I’ve agreed to write a chapter on “Salvation in Christianity” for an edited study that compares Christianity to a competing faith system. In preparation I’ve surveyed the many uses of “saved” and “salvation” in the Bible. From my reading came a set of questions I’m still trying to process. What, for instance, are we saved from? From Satan, or death, or God’s judgment? Maybe all three? Maybe more than those?
And, in a related question, who saves us? Is it something we can accomplish on our own? If, for instance, we speak of someone being saved from a burning building we might mean that they were saved because an alert person set off the building fire alarm so that the saved person knew to rush out of the building just in time. Or, in the same sort of scene, we might speak of a person rendered unconscious by smoke who is saved by a fireman wearing a respirator who carries that person out of the building. The first of these two people was helped by the fire alarm but, in a real sense, saved himself by taking the alarm seriously and then rushing down the stairwell to get out of the building. But the second person was utterly helpless and needed to be saved by the skill and bravery of the fireman.

Aim of the task
In the passage on salvation, who saves the person rendered unconscious by smoke in the burning-building example? You will not need the material after this point.

Extracted information
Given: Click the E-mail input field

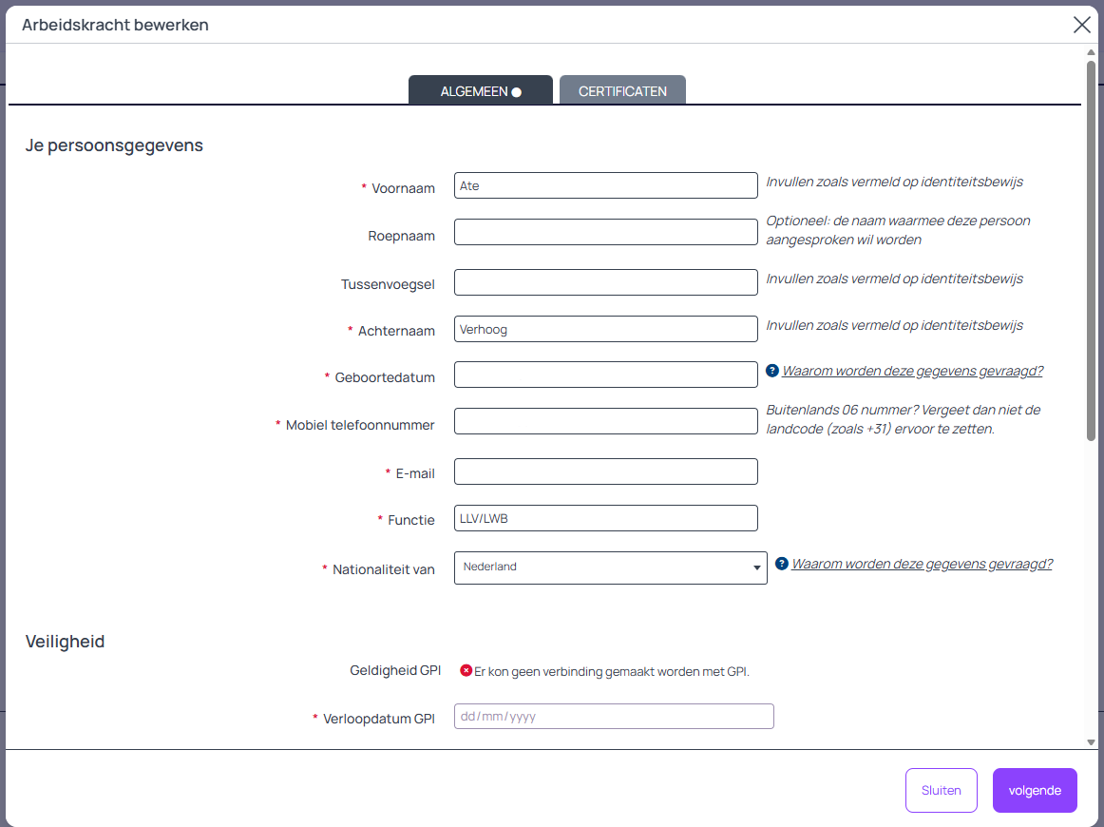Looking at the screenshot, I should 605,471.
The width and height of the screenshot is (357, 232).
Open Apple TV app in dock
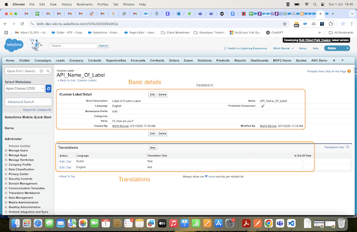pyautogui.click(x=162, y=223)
==
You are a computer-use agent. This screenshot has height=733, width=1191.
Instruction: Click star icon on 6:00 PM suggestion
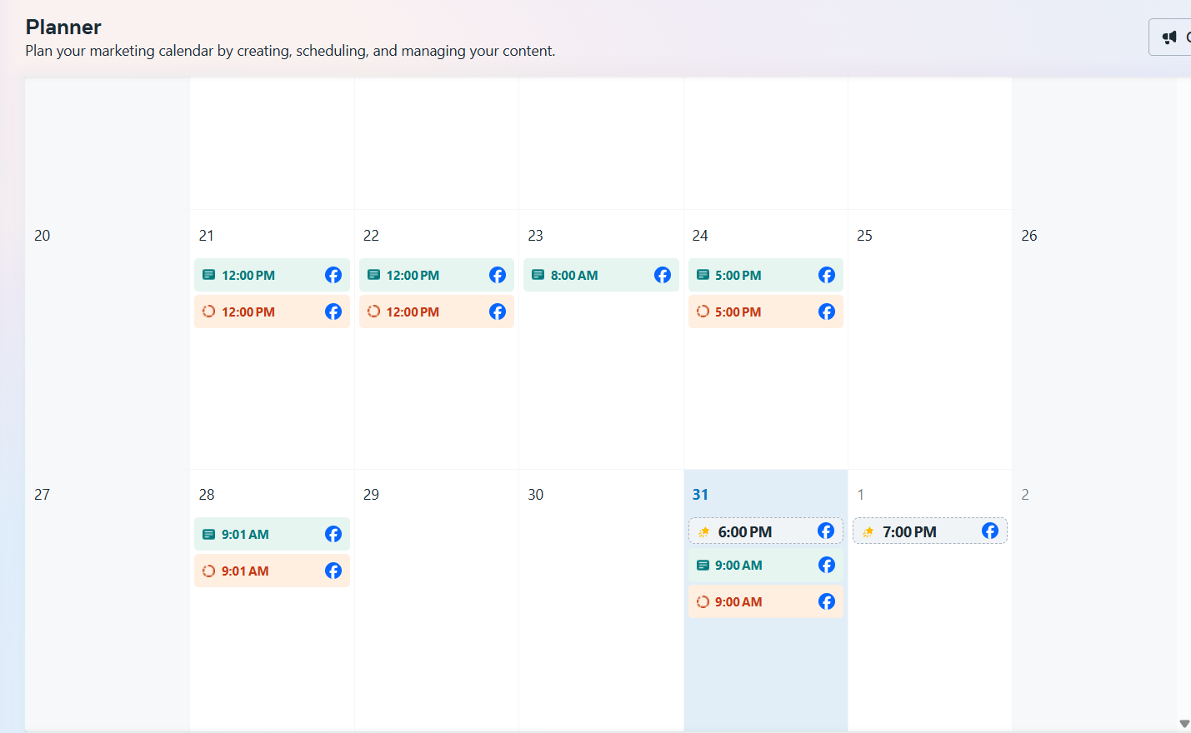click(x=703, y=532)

Output for this exercise
A fireman wearing a respirator, who carries that person out of the building.